Differential Signaling and Tumor Necrosis Factor Receptor–Associated Factor (Traf) Degradation Mediated by Cd40 and the Epstein-Barr Virus Oncoprotein Latent Membrane Protein 1 (Lmp1)

Abstract

Latent membrane protein 1 (LMP1) plays a critical role in B cell transformation by Epstein-Barr virus (EBV) and appears to mimic a constitutively active CD40 receptor. Intracellular tumor necrosis factor (TNF) receptor–associated factor (TRAF) adapter proteins, shown to contribute to signaling by both CD40 and LMP1, were recruited by both molecules to lipid-enriched membrane rafts. However, we found that TRAFs 2 and 3 were subsequently degraded after CD40- but not LMP1-induced signaling.
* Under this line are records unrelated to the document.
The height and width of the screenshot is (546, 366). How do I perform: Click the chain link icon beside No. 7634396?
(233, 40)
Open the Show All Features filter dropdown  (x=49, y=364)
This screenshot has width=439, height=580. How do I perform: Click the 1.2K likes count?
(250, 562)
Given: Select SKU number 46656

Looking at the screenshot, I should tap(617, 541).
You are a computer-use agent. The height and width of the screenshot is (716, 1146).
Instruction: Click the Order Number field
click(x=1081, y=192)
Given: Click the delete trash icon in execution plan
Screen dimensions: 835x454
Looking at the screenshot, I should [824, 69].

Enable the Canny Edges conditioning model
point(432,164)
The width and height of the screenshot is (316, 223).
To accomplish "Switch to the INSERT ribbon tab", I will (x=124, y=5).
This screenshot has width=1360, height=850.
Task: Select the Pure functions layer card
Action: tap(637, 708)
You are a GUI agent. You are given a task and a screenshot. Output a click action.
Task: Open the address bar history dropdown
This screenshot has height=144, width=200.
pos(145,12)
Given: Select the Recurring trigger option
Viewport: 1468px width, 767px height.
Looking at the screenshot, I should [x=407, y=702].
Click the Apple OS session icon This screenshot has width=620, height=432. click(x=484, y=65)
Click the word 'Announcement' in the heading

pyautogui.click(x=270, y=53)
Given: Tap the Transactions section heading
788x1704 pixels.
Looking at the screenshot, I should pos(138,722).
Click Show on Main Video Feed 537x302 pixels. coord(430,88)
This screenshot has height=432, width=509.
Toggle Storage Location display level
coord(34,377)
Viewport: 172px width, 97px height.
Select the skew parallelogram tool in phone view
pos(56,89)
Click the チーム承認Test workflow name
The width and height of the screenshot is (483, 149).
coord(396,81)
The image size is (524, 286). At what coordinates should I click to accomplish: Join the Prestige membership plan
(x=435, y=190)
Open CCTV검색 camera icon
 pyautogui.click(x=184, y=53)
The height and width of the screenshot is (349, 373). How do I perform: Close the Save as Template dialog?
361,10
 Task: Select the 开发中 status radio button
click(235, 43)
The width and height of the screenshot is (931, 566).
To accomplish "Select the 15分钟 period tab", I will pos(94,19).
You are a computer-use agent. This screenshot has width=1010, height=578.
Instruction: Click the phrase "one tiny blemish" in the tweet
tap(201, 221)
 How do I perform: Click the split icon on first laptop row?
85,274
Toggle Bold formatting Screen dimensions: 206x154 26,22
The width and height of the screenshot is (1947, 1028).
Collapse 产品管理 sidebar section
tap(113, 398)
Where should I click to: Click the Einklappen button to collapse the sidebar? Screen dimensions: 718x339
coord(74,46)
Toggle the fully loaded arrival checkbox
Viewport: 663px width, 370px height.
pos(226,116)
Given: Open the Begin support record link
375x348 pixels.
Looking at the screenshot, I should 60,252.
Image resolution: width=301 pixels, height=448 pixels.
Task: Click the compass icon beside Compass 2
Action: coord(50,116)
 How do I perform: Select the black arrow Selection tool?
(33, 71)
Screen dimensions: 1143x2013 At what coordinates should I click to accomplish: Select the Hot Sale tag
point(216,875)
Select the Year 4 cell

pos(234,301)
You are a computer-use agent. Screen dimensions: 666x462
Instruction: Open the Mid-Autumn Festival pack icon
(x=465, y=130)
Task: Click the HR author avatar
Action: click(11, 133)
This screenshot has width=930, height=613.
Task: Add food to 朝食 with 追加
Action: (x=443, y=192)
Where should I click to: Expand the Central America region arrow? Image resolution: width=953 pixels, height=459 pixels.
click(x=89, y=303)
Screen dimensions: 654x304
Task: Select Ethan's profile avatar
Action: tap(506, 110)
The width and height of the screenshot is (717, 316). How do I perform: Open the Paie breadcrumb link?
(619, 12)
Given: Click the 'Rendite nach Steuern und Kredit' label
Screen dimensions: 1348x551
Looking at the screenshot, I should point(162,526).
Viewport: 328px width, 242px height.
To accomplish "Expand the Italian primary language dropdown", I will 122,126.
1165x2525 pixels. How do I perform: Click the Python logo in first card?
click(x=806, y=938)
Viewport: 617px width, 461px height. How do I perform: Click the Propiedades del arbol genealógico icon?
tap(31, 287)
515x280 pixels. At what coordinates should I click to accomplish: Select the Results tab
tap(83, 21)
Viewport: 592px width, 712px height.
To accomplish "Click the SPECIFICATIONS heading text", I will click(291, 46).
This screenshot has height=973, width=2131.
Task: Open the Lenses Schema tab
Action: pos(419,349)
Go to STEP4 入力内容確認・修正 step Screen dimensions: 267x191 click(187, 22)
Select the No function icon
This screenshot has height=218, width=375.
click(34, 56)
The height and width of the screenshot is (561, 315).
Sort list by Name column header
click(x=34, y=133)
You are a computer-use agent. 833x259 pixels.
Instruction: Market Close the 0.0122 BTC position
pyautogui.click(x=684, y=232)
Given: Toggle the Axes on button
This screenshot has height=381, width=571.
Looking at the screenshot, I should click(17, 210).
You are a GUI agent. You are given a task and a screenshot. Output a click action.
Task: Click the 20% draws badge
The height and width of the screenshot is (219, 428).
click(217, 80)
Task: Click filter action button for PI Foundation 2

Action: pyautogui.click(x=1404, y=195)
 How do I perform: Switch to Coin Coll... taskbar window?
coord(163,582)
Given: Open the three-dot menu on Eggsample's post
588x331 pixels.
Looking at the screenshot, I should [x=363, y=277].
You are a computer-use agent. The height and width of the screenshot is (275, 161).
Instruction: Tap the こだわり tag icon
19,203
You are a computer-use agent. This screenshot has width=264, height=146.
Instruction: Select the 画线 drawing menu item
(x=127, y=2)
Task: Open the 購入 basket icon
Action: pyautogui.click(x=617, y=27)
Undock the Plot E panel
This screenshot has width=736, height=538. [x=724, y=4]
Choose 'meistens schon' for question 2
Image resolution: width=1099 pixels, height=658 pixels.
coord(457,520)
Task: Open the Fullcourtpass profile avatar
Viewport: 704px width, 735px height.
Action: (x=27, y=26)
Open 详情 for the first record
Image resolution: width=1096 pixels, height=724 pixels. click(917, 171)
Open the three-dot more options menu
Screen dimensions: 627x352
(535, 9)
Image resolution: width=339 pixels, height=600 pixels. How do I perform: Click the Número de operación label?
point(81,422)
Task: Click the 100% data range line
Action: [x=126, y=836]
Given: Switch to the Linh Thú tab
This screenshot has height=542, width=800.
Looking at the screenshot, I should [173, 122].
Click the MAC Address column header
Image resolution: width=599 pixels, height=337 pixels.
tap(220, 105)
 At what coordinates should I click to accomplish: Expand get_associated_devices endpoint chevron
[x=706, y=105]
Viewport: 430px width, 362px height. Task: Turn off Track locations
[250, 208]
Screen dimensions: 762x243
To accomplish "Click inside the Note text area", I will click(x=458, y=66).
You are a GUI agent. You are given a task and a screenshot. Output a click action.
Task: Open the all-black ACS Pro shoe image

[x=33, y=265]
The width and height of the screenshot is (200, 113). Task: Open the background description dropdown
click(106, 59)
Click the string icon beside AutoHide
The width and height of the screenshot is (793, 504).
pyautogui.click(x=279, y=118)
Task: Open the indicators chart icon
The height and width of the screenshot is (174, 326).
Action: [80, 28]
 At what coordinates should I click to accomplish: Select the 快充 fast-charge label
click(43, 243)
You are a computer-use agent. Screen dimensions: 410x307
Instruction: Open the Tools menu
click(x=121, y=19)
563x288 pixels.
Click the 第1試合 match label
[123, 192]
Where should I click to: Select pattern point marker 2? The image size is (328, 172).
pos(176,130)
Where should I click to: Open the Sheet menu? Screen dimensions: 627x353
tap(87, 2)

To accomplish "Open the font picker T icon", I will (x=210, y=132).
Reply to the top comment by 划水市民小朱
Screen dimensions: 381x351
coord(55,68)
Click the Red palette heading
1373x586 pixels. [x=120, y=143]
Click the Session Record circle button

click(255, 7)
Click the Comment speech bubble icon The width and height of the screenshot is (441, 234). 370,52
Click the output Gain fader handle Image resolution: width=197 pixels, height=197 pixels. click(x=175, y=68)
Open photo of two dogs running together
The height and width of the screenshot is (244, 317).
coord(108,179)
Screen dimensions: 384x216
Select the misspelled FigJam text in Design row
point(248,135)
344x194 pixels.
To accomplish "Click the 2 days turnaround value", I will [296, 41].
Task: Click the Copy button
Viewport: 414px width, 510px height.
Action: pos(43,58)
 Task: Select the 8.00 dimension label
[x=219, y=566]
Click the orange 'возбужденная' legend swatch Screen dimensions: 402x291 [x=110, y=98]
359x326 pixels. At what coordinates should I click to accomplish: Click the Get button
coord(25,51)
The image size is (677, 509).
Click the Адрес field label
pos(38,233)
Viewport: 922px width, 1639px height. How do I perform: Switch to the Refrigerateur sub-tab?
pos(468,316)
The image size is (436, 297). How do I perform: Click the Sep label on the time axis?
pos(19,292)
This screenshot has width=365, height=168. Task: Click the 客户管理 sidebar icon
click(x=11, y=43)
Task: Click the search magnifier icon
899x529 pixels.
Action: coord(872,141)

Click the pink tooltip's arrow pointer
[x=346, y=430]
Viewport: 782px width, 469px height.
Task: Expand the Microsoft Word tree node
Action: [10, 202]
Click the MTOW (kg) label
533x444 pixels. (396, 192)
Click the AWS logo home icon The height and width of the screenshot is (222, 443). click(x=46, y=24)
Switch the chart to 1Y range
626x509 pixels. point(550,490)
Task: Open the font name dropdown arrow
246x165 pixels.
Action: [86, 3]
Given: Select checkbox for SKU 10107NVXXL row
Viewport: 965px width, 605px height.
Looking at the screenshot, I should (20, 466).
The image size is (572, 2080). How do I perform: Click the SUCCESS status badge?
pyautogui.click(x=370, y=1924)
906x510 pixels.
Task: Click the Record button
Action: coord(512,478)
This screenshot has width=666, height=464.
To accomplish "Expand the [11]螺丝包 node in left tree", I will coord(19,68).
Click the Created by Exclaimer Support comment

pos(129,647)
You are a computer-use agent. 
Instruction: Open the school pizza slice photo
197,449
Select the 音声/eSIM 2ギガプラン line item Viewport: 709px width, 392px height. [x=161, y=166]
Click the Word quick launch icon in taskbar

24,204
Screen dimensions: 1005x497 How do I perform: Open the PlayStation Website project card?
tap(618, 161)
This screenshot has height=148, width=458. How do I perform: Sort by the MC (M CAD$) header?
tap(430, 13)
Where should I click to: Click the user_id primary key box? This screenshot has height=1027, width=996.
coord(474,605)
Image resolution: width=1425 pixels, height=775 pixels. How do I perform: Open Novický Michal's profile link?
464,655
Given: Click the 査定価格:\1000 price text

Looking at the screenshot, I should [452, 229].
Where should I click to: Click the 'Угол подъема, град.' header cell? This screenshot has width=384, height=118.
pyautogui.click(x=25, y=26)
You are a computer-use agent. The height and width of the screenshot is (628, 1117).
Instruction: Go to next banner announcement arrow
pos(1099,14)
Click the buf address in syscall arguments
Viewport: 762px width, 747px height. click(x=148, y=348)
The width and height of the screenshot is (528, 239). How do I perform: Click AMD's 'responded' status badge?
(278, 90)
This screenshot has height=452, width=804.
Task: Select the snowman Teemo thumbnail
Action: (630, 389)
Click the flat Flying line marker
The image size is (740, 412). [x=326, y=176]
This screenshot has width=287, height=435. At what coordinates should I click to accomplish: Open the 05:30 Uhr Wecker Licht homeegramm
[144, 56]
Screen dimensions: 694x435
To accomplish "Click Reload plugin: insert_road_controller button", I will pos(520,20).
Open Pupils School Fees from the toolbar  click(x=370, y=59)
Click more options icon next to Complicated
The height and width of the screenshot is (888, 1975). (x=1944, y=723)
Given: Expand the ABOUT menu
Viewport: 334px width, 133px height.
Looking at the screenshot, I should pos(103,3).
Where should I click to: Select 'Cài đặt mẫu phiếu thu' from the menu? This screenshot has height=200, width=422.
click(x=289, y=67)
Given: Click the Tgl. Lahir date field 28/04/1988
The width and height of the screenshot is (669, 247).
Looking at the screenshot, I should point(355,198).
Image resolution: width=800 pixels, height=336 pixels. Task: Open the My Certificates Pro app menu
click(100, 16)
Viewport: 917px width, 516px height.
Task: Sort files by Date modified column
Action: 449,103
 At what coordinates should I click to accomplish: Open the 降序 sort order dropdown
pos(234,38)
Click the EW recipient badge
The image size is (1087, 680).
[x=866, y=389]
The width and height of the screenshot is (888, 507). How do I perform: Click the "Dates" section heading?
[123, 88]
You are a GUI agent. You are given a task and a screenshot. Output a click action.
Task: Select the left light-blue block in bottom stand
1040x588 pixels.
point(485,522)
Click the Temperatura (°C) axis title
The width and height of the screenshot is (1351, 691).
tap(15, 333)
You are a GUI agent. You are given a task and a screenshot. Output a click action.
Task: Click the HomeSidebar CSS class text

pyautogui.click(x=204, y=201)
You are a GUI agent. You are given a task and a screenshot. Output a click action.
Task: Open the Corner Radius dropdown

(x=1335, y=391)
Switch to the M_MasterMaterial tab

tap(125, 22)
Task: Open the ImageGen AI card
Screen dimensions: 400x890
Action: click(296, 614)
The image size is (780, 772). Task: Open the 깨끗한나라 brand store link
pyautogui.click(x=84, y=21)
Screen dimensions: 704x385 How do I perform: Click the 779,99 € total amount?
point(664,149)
This degradation was proteasome-dependent and required direct TRAF binding by CD40. Using a model system designed to directly compare the signaling potency of the cytoplasmic domains of LMP1 and CD40 in B lymphocytes, we found that LMP1 more potently activates c-Jun kinase and nuclear factor κB and induces higher levels of several B cell effector functions than does CD40. This suggests that LMP1 utilizes a modified CD40 signaling pathway. Failure to regulate TRAFs may contribute to the enhanced capacity of LMP1 to activate B cells as well as promote B cell transformation.